The role of animal personality in behavioural variation
- proximate mechanisms and ultimate functions
Animals have evolved specific behaviours they use in certain contexts such as in resource defence, reproduction and environmental exploration. Such behaviours and their variation have fundamental implications for an individual’s ability to acquire and defend resources, such as territories, nest sites and mates, and thus are important life history and fitness components. Understanding causes and consequences of these behavioural traits in response to ecological and social demands and constraints is essential in understanding evolutionary processes, leading to and maintaining variation in these characteristics.
Individuals of many species have been shown to differ consistently in several behaviourally relevant characteristics. While traditionally, these differences were seen as random noise around an adaptive mean, behavioural ecologists have increasingly become aware that variation in these traits can be adaptive on its own. Animal personality describes the entirety of these so called personality traits within a specific population, including genetic and neuro-endocrine differences.

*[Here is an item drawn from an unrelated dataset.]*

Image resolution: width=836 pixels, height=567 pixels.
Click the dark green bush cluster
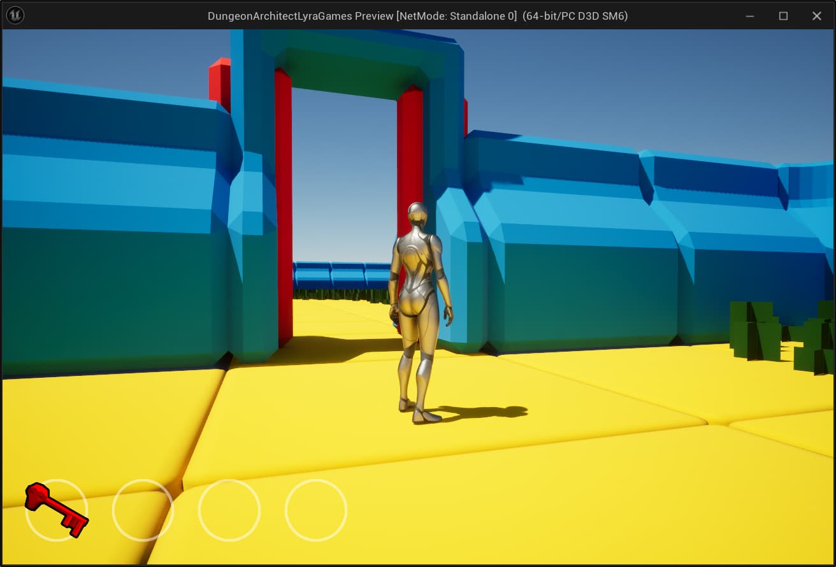click(755, 330)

This research line investigates a broad range of questions on causes and consequences of behaviour in general and personality in particular. We do so by combining field with laboratory research. This allows us to test the adaptive value of behaviour and specifically of personality traits under descriptive and experimental field conditions while at the same time testing the genetic and environmental causes and consequences by using quantitative- and molecular genetic techniques and by manipulating rearing or social conditions in a controlled manner. Empirical research conducted in this group has shown that selection pressures fluctuate along with a variable unpredictable environment. Models have suggested a possible link between personality and life-history trade-offs, where personality could possibly underlie differences in life-history strategies, but empirical research on this is still scarce. Recent advances have shown that personality is also involved in sexual selection and our research on sexual selection is currently expanding to address links between sexually selected and personality traits.